Activity 1
Reproduce the passage of the veterinary internship article starting at "Becoming a Doctor of Veterinary Medicine" and ending at "in the process.".
Activity 2
Answer these questions from the article on veterinary internships:
(a) What does DVM stand for?
(b) How many primary values does the article say an intern will reap?
(c) What are a mentor's tips about, in the article's example?
Activity 3
Write the next part of the article on veterinary internships, picking up after its final sentence.

Selected extract
The Three Primary Values Of A Veterinary Internship For A DVM Graduate

Becoming a Doctor of Veterinary Medicine (DVM) is a career path that can bring about a lot of opportunities to really get into the field and learn. While a veterinary internship may not be completely necessary after graduation, seeking an internship opportunity after DVM graduation can be one of the best decisions you make for your career. While you will learn a lot of things as an intern, there are three primary values you will reap in the process. 


No matter what kind of profession you are in, there are always certain things that you just don't learn from reading a book. Years of industry experience working with animals as a veterinarian can give professionals some of the best insight to share. This is why mentoring is such a valuable component in the veterinary internship process. You will no doubt come in contact with mentors who are willing to share their well-earned insight about the field that you can take with you as you move forward. For example, a mentor may be there to show you tips about dealing with exotic animals that may not be so widely covered in textbooks.

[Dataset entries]
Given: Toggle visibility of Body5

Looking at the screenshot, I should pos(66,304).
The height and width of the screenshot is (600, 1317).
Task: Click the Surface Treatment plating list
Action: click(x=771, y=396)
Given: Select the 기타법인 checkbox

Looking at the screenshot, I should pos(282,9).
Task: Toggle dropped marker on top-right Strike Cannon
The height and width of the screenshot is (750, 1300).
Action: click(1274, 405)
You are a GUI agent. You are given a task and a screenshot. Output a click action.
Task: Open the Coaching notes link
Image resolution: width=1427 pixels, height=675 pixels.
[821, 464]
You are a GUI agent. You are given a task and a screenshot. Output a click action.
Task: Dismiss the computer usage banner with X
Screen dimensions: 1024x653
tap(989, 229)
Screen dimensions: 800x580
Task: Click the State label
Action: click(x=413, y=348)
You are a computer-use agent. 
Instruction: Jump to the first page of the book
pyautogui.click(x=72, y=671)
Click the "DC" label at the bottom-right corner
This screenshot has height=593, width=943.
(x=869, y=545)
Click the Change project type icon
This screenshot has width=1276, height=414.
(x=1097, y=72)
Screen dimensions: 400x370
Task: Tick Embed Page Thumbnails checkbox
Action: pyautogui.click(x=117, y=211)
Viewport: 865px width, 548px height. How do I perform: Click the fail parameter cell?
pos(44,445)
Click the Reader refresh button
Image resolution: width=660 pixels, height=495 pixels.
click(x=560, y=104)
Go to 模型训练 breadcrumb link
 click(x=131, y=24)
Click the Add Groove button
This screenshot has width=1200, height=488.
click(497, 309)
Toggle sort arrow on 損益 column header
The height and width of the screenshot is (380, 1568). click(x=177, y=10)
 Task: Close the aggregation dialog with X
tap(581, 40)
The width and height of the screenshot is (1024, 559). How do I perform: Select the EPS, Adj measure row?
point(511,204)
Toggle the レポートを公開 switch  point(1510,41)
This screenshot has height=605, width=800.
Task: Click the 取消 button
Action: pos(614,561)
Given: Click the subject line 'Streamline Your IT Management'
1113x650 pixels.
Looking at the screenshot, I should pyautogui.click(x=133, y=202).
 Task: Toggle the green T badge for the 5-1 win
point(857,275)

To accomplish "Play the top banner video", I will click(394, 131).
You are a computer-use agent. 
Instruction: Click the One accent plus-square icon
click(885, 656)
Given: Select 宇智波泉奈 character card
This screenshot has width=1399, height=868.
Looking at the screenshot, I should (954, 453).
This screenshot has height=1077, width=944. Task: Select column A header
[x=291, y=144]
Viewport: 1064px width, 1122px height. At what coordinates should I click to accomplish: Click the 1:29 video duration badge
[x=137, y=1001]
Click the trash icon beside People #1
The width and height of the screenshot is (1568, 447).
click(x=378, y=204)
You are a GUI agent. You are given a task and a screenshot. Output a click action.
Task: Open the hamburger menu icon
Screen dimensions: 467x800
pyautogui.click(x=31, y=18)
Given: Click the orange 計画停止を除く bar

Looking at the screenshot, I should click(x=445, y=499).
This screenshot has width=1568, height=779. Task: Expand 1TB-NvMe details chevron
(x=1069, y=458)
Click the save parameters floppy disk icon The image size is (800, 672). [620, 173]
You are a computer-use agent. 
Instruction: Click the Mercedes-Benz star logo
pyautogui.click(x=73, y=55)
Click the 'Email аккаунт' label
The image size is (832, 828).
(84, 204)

Output 1
Becoming a Doctor of Veterinary Medicine (DVM) is a career path that can bring about a lot of opportunities to really get into the field and learn. While a veterinary internship may not be completely necessary after graduation, seeking an internship opportunity after DVM graduation can be one of the best decisions you make for your career. While you will learn a lot of things as an intern, there are three primary values you will reap in the process.

Output 2
(a) Doctor of Veterinary Medicine
(b) Three
(c) Dealing with exotic animals

Output 3
Of course, one of the most valuable things you will garner as an intern is experience. Internships do not just take place at local veterinary offices and animal hospitals; so many places are willing to take on interns because they need the extra hands for help. For example, you may find an internship at places like: 

  • Wildlife rehabilitation centers 
  • Zoos 
  • Animal reserves and nurseries 
  • Large-scale livestock farms or ranches 

All types of places are going to yield you a new type of experience that can be valuable to you as you set out as a DVM yourself. Even if you just end up opening your own office, you will carry this added experience with you and it can only help you grow your service arena as a professional.

Clinical Training

Clinical training as a veterinary intern involves a lot of the so-called busy work that can come along with the profession, but it is so very important that you get this hands-on clinical training. You may spend time overseeing or assisting with surgical procedures, doing evaluations of pets, or even simply filling out patient records. While these may not be the most exciting tasks, they are pertinent parts of the job and your training will mean everything once you fill your eventual role.